Shop Talk: Practical answers for tough business questions.
Question: It seems we are always financially behind. Our accountant has suggested our gross profit margin is too low and we need to raise our prices. We have agreed to do this, but it seems a daunting task. Should we start on one side of the store and just re-price everything? Can you suggest an easier way?
Answer: Pricing merchandise high enough to maintain a profitable business is very important. “Profitable” means you have money to keep your doors open, pay your employees, take a salary, and live comfortably. Many independent retailers do not price for enough profit until they face the situation you describe. Everything can seem fine, especially when you are enjoying good daily sales and a strong cash flow. But if you are not pricing your merchandise to more than cover your expenses, you will eventually fall behind. Thank goodness your accountant is pointing this out before you are in more serious trouble.
Ask your accountant to suggest a pricing formula and a target gross profit margin that covers all your costs and leaves a positive number on the bottom line. Once you have this information, you can approach this project in a couple of ways.
One way is to determine how many items you have in inventory and price them all 50 cents more. For instance, if you have $260,000 in sales and your current cost of goods sold (COGS) is $135,200, then your gross profit (GP) is $124,800 and your gross profit margin (GPM) is 48 percent ((Sales – COGS)/Sales = GPM). If you have 7,500 items in your store and you increased the price 50 cents per item, you would generate $3,750 more in sales (7,500 items x 50 cents = $3,750), which would increase your sales to $263,750 and your GP to $128,550, or almost 49 percent GPM. Will that solve the problem?
If the increase meets your accountant’s suggested percentage, you will need to determine what merchandise can be re-priced. You obviously cannot increase preprinted prices on items such as books and greeting cards, so you will have to increase some items, such as clothing, jewelry, or statuary, by $1 to compensate.
Another approach is to determine, with your accountant’s help, a minimum formula for across-the-board mark-ups. Our mark-up formula is a 2.6 + shipping minimum, and we price some items higher if the perceived value allows. For example, if an item costs you $7 plus $1 shipping, the formula would set the price at $19.20 ($7 x 2.6 + $1), although depending on the item we might price it at $19.95 or $20. If this seems a lot, remember you have merchandise you cannot mark up more than the preprinted price, so you have to offset that fact in your equation.

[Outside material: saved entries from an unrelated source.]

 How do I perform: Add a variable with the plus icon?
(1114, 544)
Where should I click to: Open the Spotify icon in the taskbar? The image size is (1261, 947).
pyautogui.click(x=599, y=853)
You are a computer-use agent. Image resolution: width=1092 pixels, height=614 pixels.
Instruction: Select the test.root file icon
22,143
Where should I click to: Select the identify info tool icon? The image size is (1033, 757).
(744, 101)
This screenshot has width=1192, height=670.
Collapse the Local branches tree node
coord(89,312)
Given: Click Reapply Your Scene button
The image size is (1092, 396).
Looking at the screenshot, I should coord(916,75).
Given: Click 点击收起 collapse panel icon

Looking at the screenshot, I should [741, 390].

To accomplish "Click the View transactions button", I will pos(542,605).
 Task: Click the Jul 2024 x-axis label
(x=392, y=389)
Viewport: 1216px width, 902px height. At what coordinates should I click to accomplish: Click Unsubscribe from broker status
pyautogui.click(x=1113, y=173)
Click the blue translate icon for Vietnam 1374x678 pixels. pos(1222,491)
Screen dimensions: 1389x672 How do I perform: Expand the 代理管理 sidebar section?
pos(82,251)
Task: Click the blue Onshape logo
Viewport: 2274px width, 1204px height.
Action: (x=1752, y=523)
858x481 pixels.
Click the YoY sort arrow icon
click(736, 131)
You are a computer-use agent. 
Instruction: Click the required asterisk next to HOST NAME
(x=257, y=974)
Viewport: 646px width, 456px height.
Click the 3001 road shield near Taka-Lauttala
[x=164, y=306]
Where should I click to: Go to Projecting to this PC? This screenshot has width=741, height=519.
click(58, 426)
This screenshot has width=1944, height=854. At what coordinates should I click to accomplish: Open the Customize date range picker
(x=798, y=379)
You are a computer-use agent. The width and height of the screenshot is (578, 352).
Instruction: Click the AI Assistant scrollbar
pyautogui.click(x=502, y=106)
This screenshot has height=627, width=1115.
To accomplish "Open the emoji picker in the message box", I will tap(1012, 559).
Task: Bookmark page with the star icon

Once you set the formula, you can start re-pricing merchandise currently on your sales floor. The easiest way is by vendor. Each time an order comes in (you are reordering because the merchandise is selling), assess all the merchandise you receive from that vendor and increase prices on what you ordered, including those items on the sales floor. Also increase prices on what you are not reordering. If you decide not to increase prices on your slow sellers, put that merchandise in your next sale.
Pricing your inventory fairly is a balance between being profitable and offering true value to your customer. I find most retailers tend to underprice their merchandise—and therefore struggle financially in an effort to be fair and competitive—and they sometimes underprice themselves right out of a job! Most of your customers are happy to pay an extra dollar or so to know you will remain in their community for a long, long time.